(Selected extract):
☆ ☆ ☆ ☆ ☆ ☆ ☆
Copy the deploy config template and fill in your values. This is a one-time step — once deploy.env exists the scripts handle everything.
cp deploy.env.example deploy.env
# edit deploy.env — gitignored, never commit itdeploy.env.example documents every variable: VM address, SSH key path, GCP project, Airbyte k8s details, and connector DB record IDs. The comments tell you exactly where to find each value.
This is the full end-to-end flow for a change to an existing connector. Using MongoDB as the example — substitute source-mssql-ct and deploy-mssql-ct.sh for the other connector.
Run unit tests:
./gradlew :sources:source-mongodb-v2:testOptionally test against a live database connection. Create a config.json with your connection details (do not commit it) and use the Gradle run task, which invokes the connector directly without Docker:
# Verify the connection is valid
./gradlew :sources:source-mongodb-v2:run --args="check --config /path/to/config.json"
# Inspect the discovered schema
./gradlew :sources:source-mongodb-v2:run --args="discover --config /path/to/config.json"
# Read records (needs a catalog.json — copy from the discover output)
./gradlew :sources:source-mongodb-v2:run --args="read --config /path/to/config.json --catalog /path/to/catalog.json"
☆ ☆ ☆ ☆ ☆ ☆ ☆
(Given data):
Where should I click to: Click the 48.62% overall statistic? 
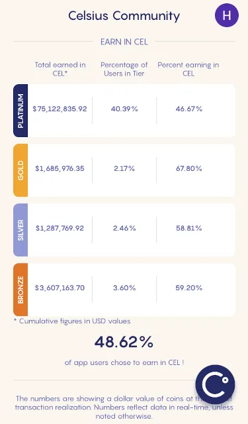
☆ ☆ ☆ ☆ ☆ ☆ ☆
(Exercise instructions):
1/ Answer these from the connector deployment notes:
(a) What command creates deploy.env from the template?
(b) Which connector do the notes use as their example?
(c) What file does reading records need, and where does it come from?
2/ Transcribe the stretch of the connector deployment notes from "# Inspect the" through "the discover output)".
3/ Pick up the connector deployment notes from where they stop and keep writing.

(Results of the tasks):
1/
(a) cp deploy.env.example deploy.env
(b) MongoDB
(c) A catalog.json, copied from the discover output.

2/
# Inspect the discovered schema
./gradlew :sources:source-mongodb-v2:run --args="discover --config /path/to/config.json"
# Read records (needs a catalog.json — copy from the discover output)

3/
# Print the connector spec (no config needed)
./gradlew :sources:source-mongodb-v2:run --args="spec"Pick the next version number (1.0.6, 1.1.0, etc.) and run the deploy script. It handles everything in one shot: builds the JAR, builds the Docker image, transfers it to the VM, and updates the version record in the Airbyte DB.
./scripts/deploy-mongodb.sh 1.0.6Use patch bumps (1.0.x) for bug fixes, minor bumps (1.x.0) for new behaviour or catalog changes.
Check the new version is registered in Airbyte. SSH to the VM and run:
docker exec airbyte-abctl-control-plane \
kubectl exec -n airbyte-abctl airbyte-db-0 -- \
psql -U airbyte -d db-airbyte -c \
"SELECT docker_image_tag FROM actor_definition_version WHERE id='<MONGODB_ACTOR_DEF_VERSION_ID>';"Then trigger a manual sync in the Airbyte UI and check the job logs to confirm the new image runs cleanly.
If your change added a new column to the connector's catalog, go to the connection in the Airbyte UI:
Connection → Schema tab → Refresh source schema → Save
This adds the new column to the BigQuery destination tables via ALTER TABLE. It does not reset sync state or trigger a re-snapshot.
gp-airbyte-connectors/
├── buildSrc/ # Gradle plugins (adapted from Airbyte OSS)
│ └── src/main/groovy/
│ ├── airbyte-bulk-connector.gradle # for bulk-CDK connectors (source-mssql-ct)
│ └── airbyte-java-connector.gradle # for java-CDK connectors (source-mongodb-v2)
│
├── sources/
│ ├── source-mssql-ct/ # SQL Server + Change Tracking connector
│ └── source-mongodb-v2/ # MongoDB + ScaleGrid TLS connector
│
├── scripts/
│ ├── deploy-mssql-ct.sh
│ └── deploy-mongodb.sh
│
├── deploy.env.example # Template — copy to deploy.env and fill in values
└── deploy.env # Your local config (gitignored)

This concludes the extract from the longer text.